# Milestone II — Why these 3 models and how they work

- This project keeps **one familiar baseline** from Milestone I and adds **two models with different inductive biases** so their errors are less correlated. The trio gives you strong accuracy, calibrated probabilities (for UI), and robustness to noisy, short, or misspelled text.


- Using 3 model, each model focuses on **different cues** (word-level linear, NB bias, character-level margins).  


## 1) TF-IDF + Logistic Regression (LR)  
This model uses word n-grams with TF-IDF weighting and Logistic Regression for linear separation. Strengths: fast, smooth probabilities, interpretable features. Weakness: misses character-level signals and limited by linearity.  

## 2) TF-IDF + Complement Naive Bayes (CNB)  
Also uses TF-IDF word n-grams but applies Complement NB weighting. Strong for imbalanced or short data and trains extremely fast. Weakness: simplistic independence assumption and less flexible decision boundaries compared to LR/SVM.  

## 3) Char TF-IDF (3–5) + Calibrated Linear SVM  
Builds features from character n-grams to capture typos, concatenated words, and subword patterns. Linear SVM gives strong margins; calibration ensures usable probabilities. Strengths: handles noisy text and unseen words. Weakness: large feature space and extra compute for calibration.  

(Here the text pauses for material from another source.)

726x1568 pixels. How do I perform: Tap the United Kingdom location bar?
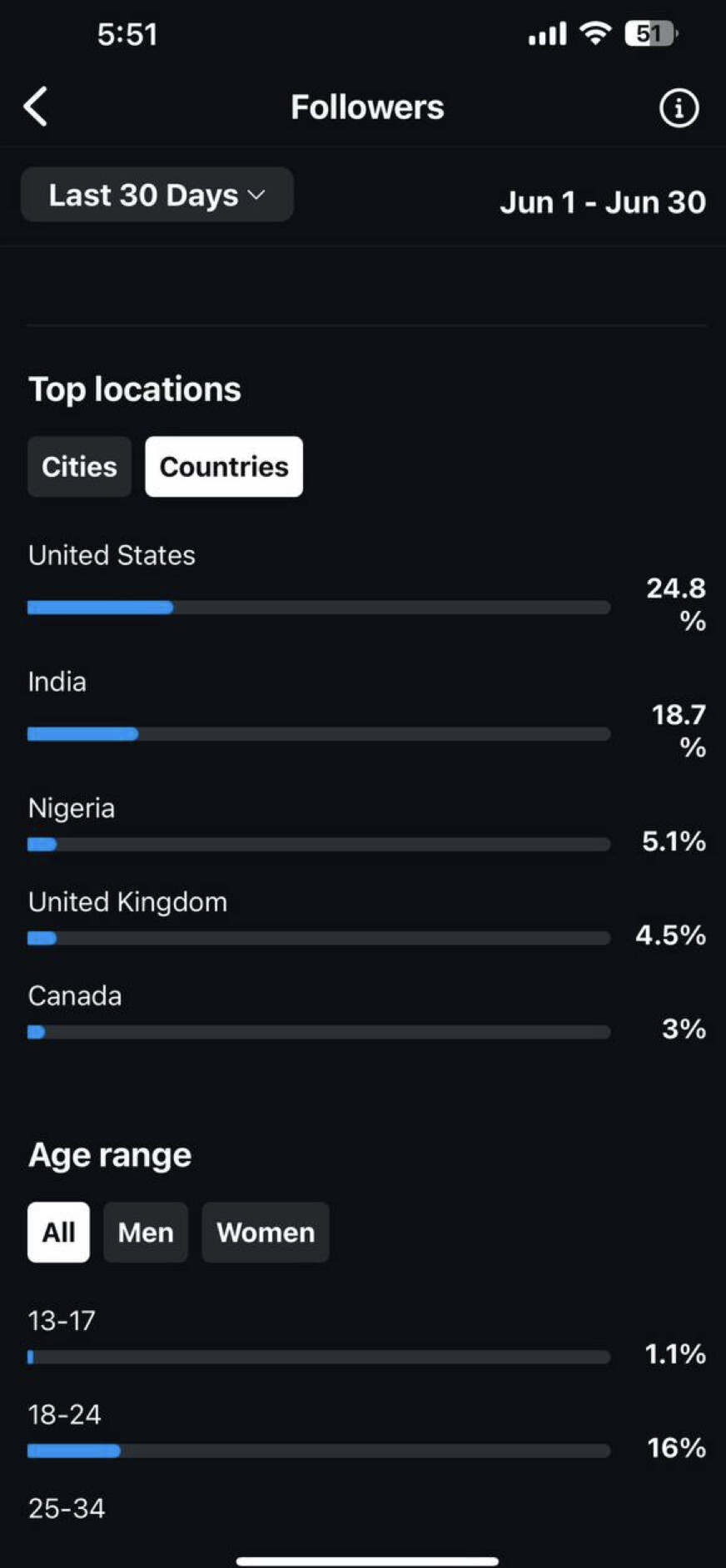318,939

## Design choices that support reliability
- **Word n-grams (1–3)** on LR/CNB: capture unigrams (“itchy”), bigrams (“too small”), trigrams (“hard to wear”).  
- **Character n-grams (3–5)** on SVM: capture morphology/typos (“itch”, “tchy”, “awf”, “ful”, “awful”).  
- **`class_weight="balanced"`** (LR/SVM): offsets label skew so minority examples matter.  
- **`min_df` dynamic**: avoids “no terms remain” in small CV folds.  
- **`max_features` cap**: protects memory while keeping the most informative grams.  
- **Stopwords = `"english"`**: keeps pipeline simple and portable; we purposely do *not* strip sentiment-bearing words like “not” via extra rules to avoid losing negation information.

---


## === Cell 1. Imports, paths, reproducibility ===

In [12]:

import os, re, json, warnings, random
from pathlib import Path
from typing import List, Dict, Any

import numpy as np
import pandas as pd

from dataclasses import dataclass
from sklearn.model_selection import StratifiedKFold, cross_val_score
from sklearn.feature_extraction.text import TfidfVectorizer, ENGLISH_STOP_WORDS
from sklearn.pipeline import Pipeline
from sklearn.linear_model import LogisticRegression
from sklearn.naive_bayes import ComplementNB
from sklearn.svm import LinearSVC
from sklearn.calibration import CalibratedClassifierCV
from sklearn.ensemble import VotingClassifier
import joblib

warnings.filterwarnings("ignore")

# Resolve project paths so the notebook works from project root or /notebooks
NB_DIR = Path.cwd().resolve()
CANDIDATES = [
    NB_DIR / "data" / "assignment3_II.csv",
    NB_DIR.parent / "data" / "assignment3_II.csv",
    NB_DIR.parents[1] / "data" / "assignment3_II.csv",
]
DATA_CSV = next((p for p in CANDIDATES if p.exists()), None)
if DATA_CSV is None:
    raise FileNotFoundError("Place 'assignment3_II.csv' under project_root/data/")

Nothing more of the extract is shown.